>> START

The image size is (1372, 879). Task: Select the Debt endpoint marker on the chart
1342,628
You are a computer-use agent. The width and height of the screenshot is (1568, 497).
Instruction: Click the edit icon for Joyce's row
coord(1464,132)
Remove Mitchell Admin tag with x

>> END

Exercise instructions = Rewrite the material above with "Click" renamed to "Press" wherever it appears, keeping every other line and character unchanged.

Completed exercise =
The image size is (1372, 879). Task: Select the Debt endpoint marker on the chart
1342,628
You are a computer-use agent. The width and height of the screenshot is (1568, 497).
Instruction: Press the edit icon for Joyce's row
coord(1464,132)
Remove Mitchell Admin tag with x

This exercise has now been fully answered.